As part of the law, commodities traders would be required to report in real time the derivative trades they make, but end-users such as truckers who use these trades to hedge against cost increases still would be allowed to do so.

ATA and other groups have pushed for this type of transparency, arguing that speculative trading has led to spikes in the price of crude oil and diesel fuel.

In addition to the derivatives language, the bill also was praised by retail groups — including Natso Inc., formerly the National Association of Truck Stop Operators — for putting limits on the so-called interchange fees charged by banks for the use of credit cards.

Banks currently collect about 2% of purchases from retailers who accept credit cards, compared with about 0.2% in Europe (click here for previous story).

Under the new legislation, banks would have limits on the these fees imposed on them.

“Passage of the swipe fee provision marks a major victory for retailers in their multi-year campaign to restore competitive balance between retailers and financial institutions, which impose these fees without any negotiation,” said Holly Alfano, Natso’s vice president of government affairs. “This victory is a major step forward for retailers of all industries.”

The interchange provision was “an all-around win for consumers,” Mallory Duncan, senior vice president and general counsel of the National Retail Federation, said in a statement.
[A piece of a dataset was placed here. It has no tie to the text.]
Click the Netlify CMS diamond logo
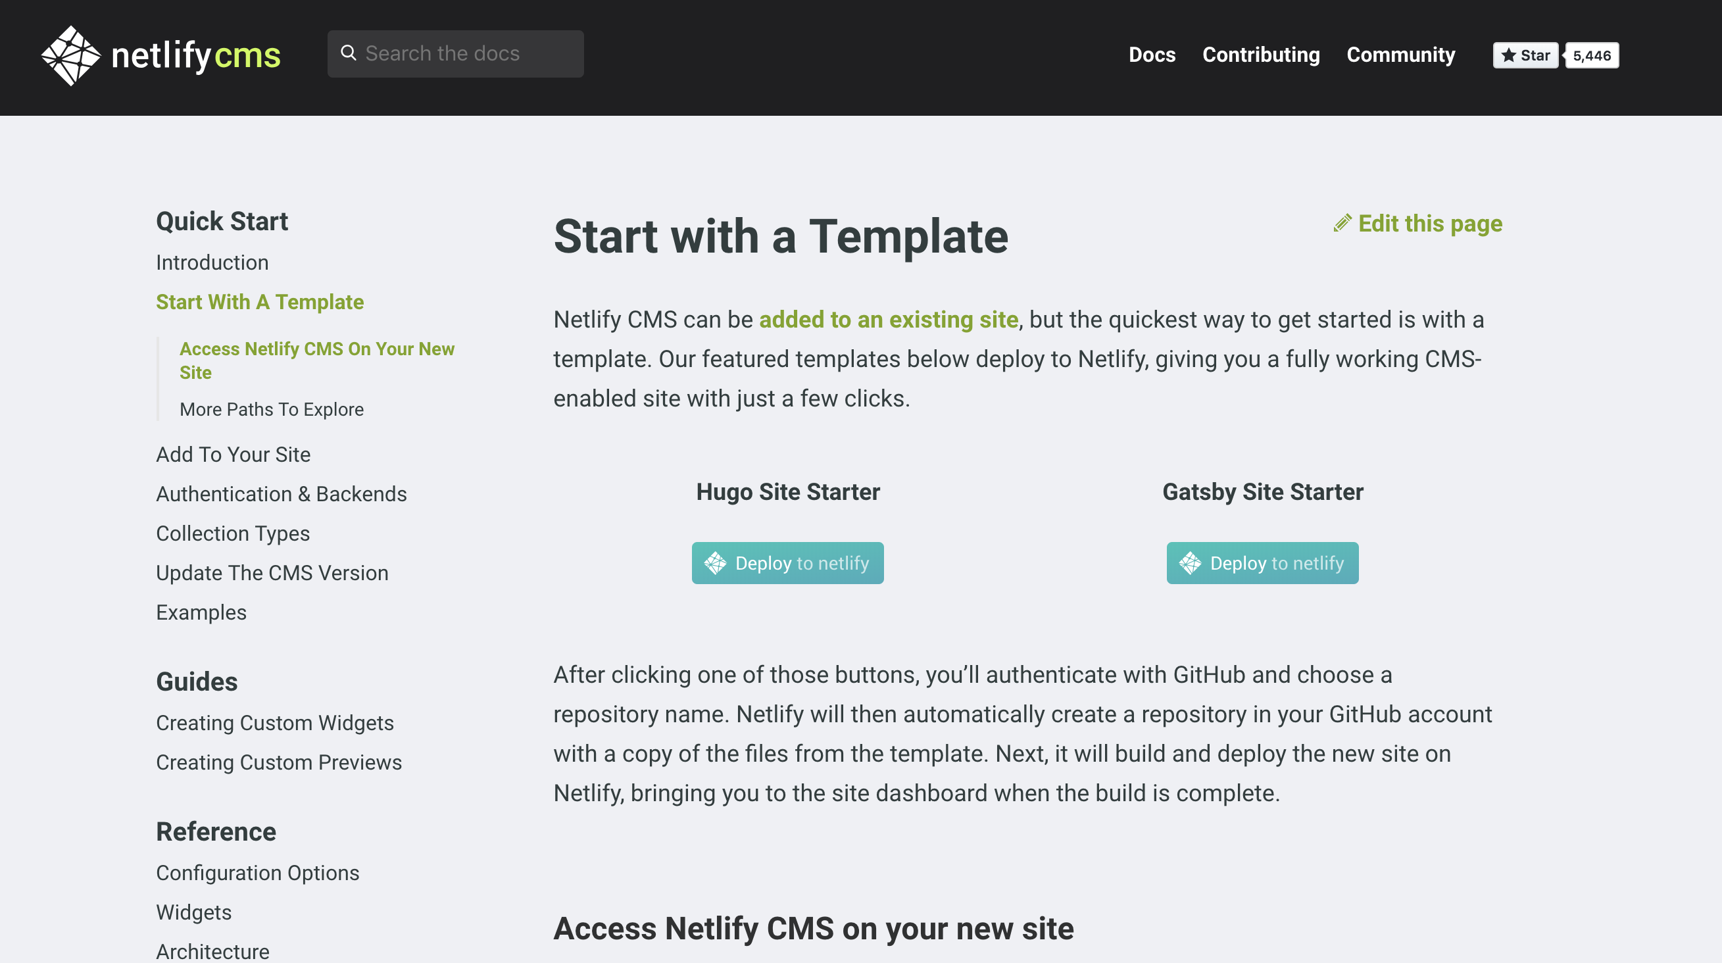coord(70,55)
The fees are “a prime example of banks charging fees that are incredibly out of proportion with the costs involved,” he added.

However, other major business groups condemned the new law, arguing it will harm the economy.
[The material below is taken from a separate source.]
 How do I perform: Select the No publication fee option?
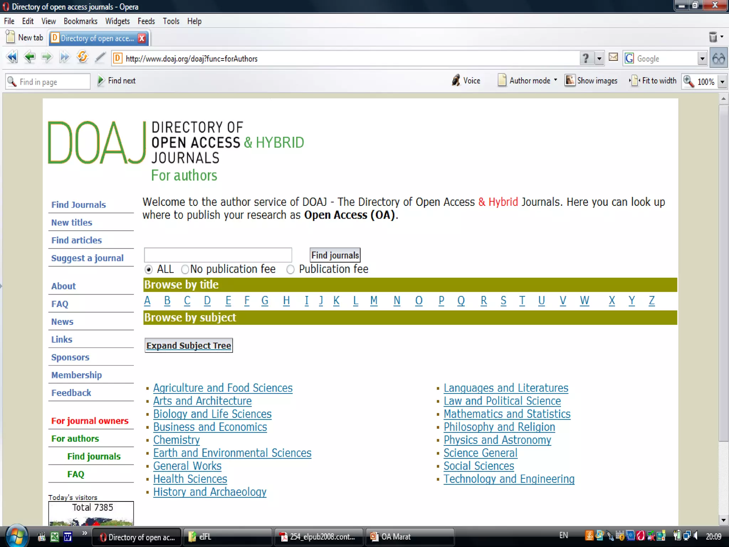(185, 270)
“Congress had a historic opportunity to fix a broken system, and it failed,” U.S. Chamber of Commerce Thomas Donohue said. “For years — long before the markets collapsed — the Chamber has called for modernizing our capital markets. Instead of fixing the system, Washington just piled bureaucracies and massive new regulations onto a broken system. This will only exacerbate uncertainty and jeopardize job creation.”

John Engler, president of the National Association of Manufacturers and a three-term governor of Michigan, said that while the group supported “Congress’ efforts to improve transparency, accountability and stability in our nation’s financial system, we are concerned about the overall impact of a new and complex regulatory system on the U.S. economy and more specifically, U.S. capital markets.”

The Senate passed the legislation July 15, nearly two weeks after the House passed it, by a 60-39, largely party-line vote.

“Never again, ever again should we have to go through what we did in the fall of 2008 to ask the American taxpayer to write a check for $700 billion to bail out a handful of financial institutions that, frankly in many cases, helped create the mess we were in,” Senate Banking Committee Chairman Christopher Dodd (D-Conn.) and a lead architect of the bill, said at a news conference after the vote.

Sen. Richard Shelby (R-Ala.), the ranking member of the committee, opposed the legislation and called the bill a “2,300-page legislative monster.”

“It creates vast new bureaucracies with little accountability and seriously, I believe, undermines the competitiveness of the American economy,” Shelby said.

Bloomberg News contributed to this report.